**Data entries:**

__________

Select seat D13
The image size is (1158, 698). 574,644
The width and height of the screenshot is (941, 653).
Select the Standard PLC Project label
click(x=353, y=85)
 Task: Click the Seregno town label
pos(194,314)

__________

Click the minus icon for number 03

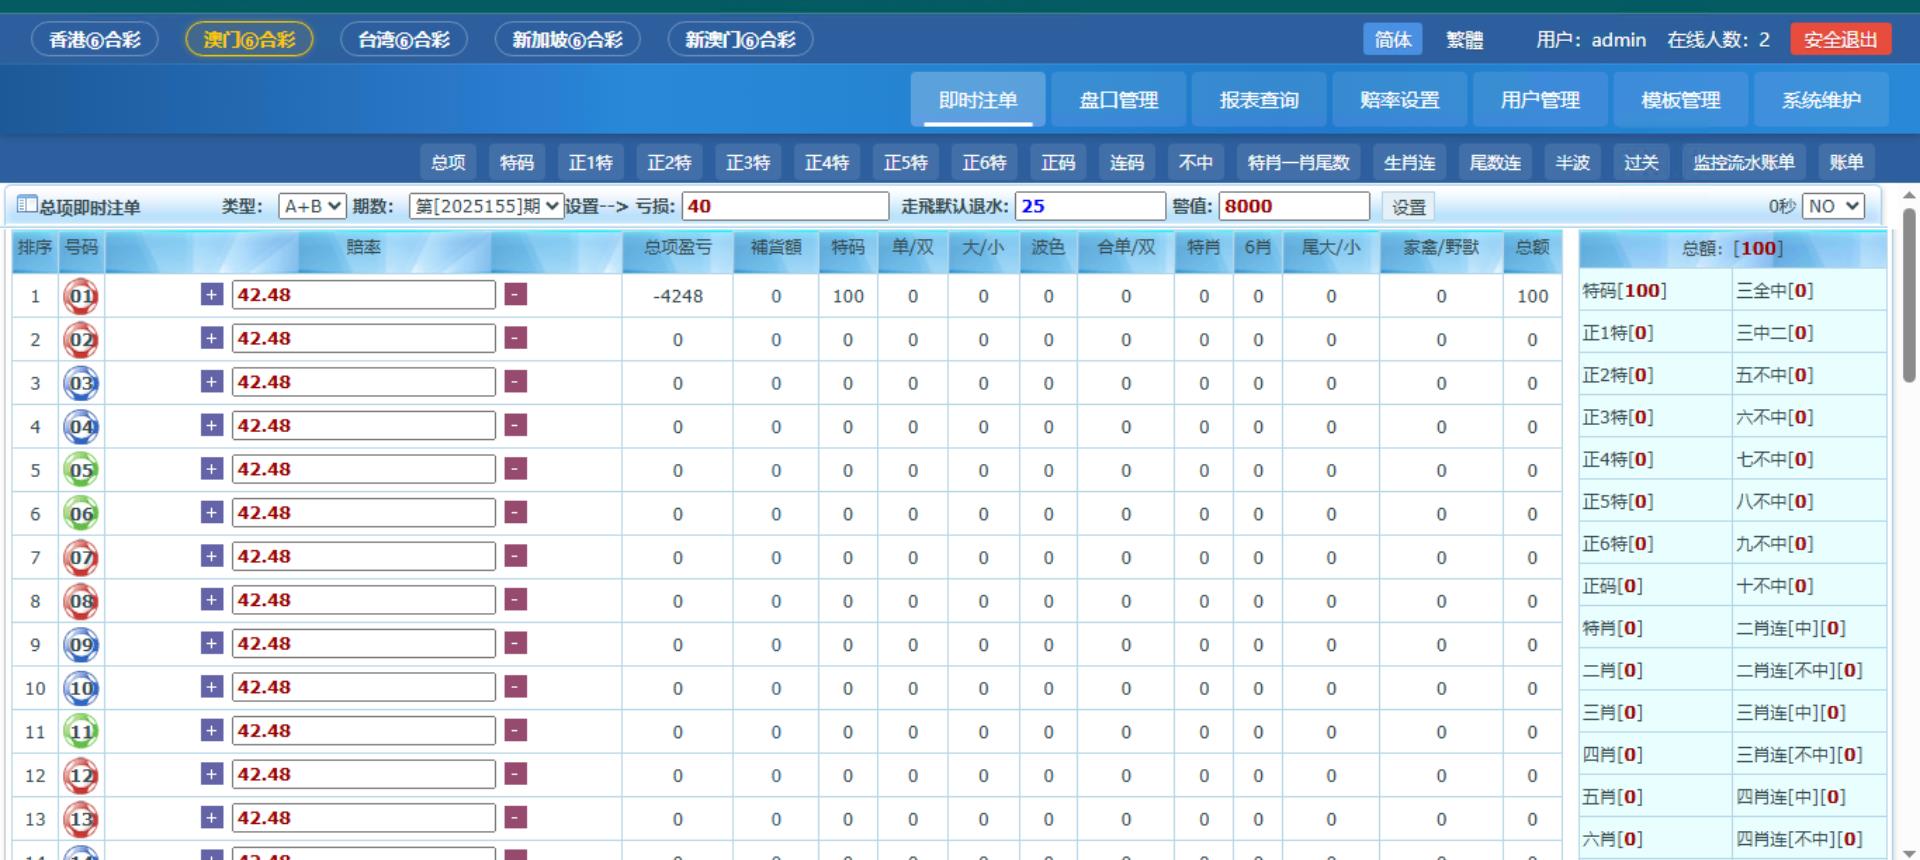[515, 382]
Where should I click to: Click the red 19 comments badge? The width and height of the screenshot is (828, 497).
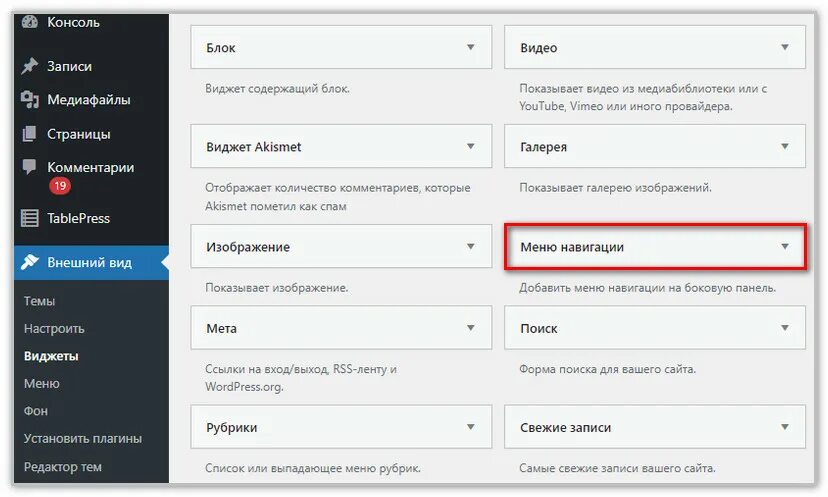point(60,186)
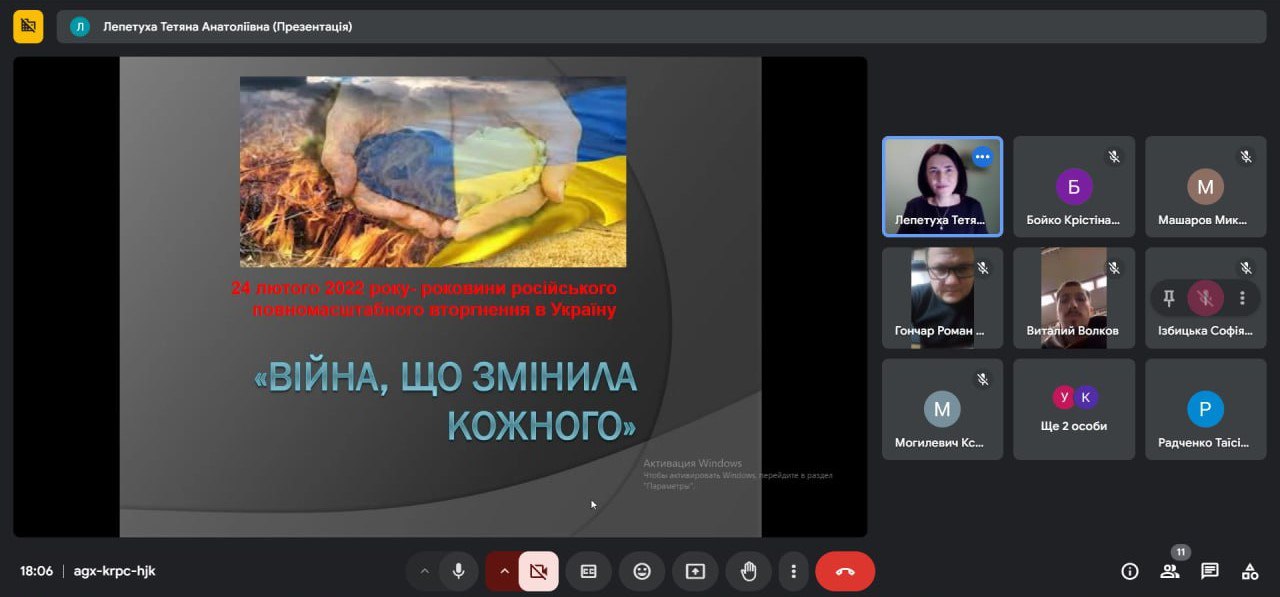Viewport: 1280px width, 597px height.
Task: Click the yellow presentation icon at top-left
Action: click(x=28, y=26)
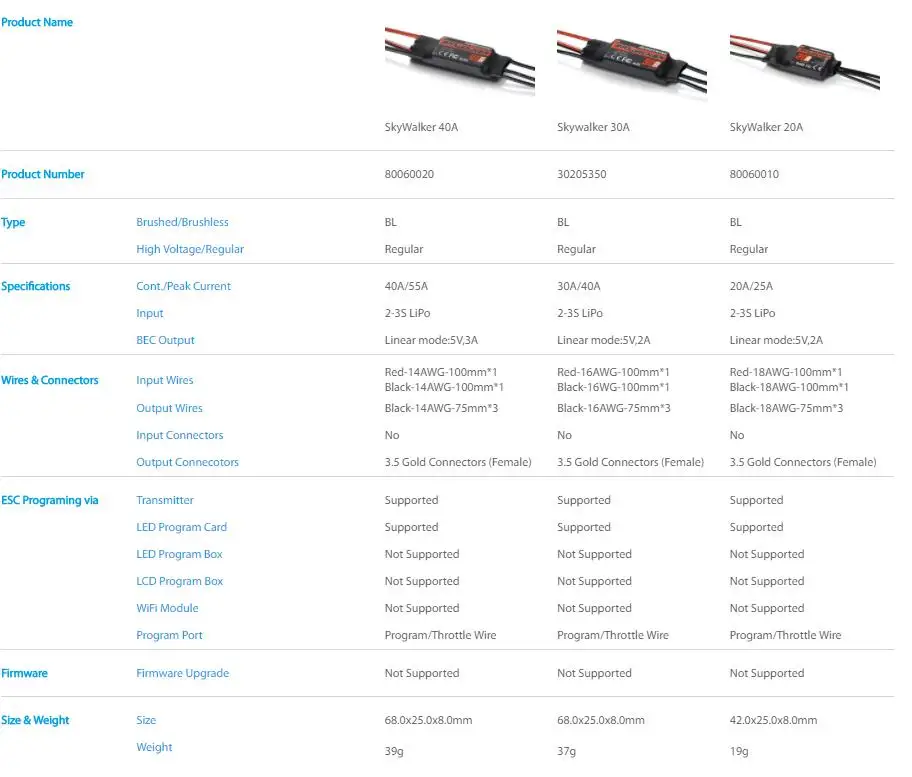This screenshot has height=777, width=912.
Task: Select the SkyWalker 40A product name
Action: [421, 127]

__________

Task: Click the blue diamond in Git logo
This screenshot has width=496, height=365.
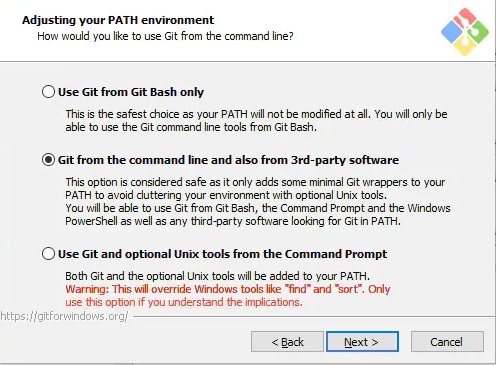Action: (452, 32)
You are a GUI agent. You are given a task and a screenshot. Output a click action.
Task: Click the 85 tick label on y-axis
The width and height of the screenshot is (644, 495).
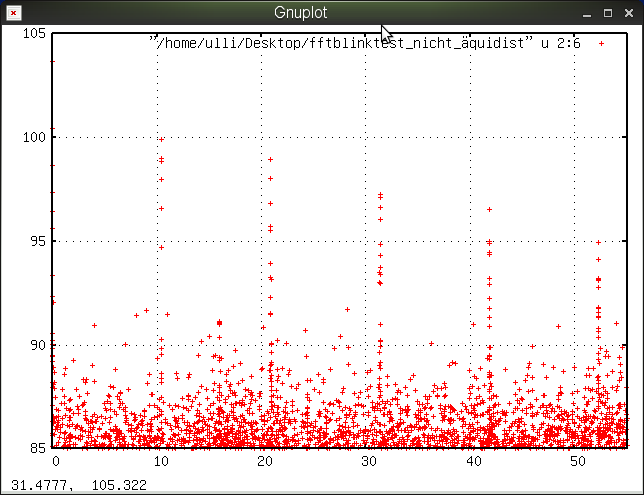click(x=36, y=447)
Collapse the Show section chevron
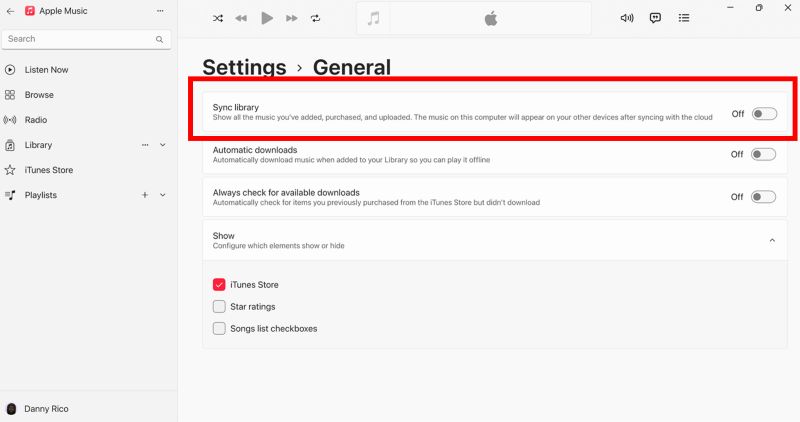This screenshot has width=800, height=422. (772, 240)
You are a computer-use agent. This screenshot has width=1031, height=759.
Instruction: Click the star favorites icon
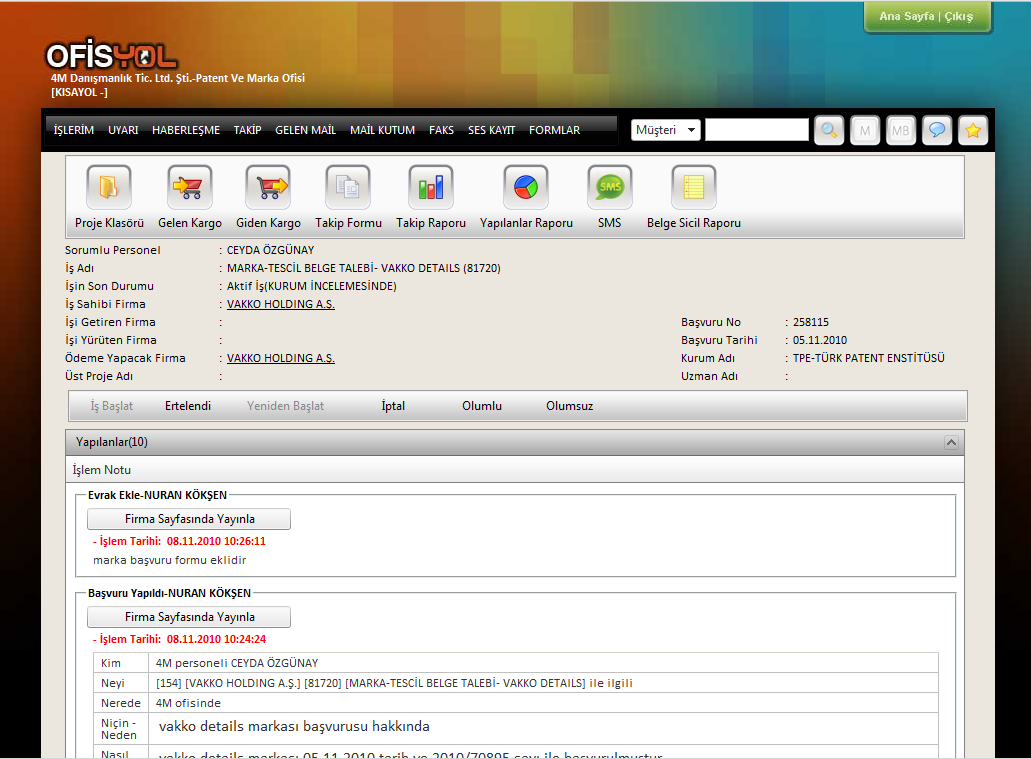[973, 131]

__________

**Exercise directions:** The answer consists of every line above in which the word "agent" occurs.

**Solution to the exercise:**
You are a GUI agent. You are given a task and a screenshot. Output a click action.
You are a computer-use agent. This screenshot has width=1031, height=759.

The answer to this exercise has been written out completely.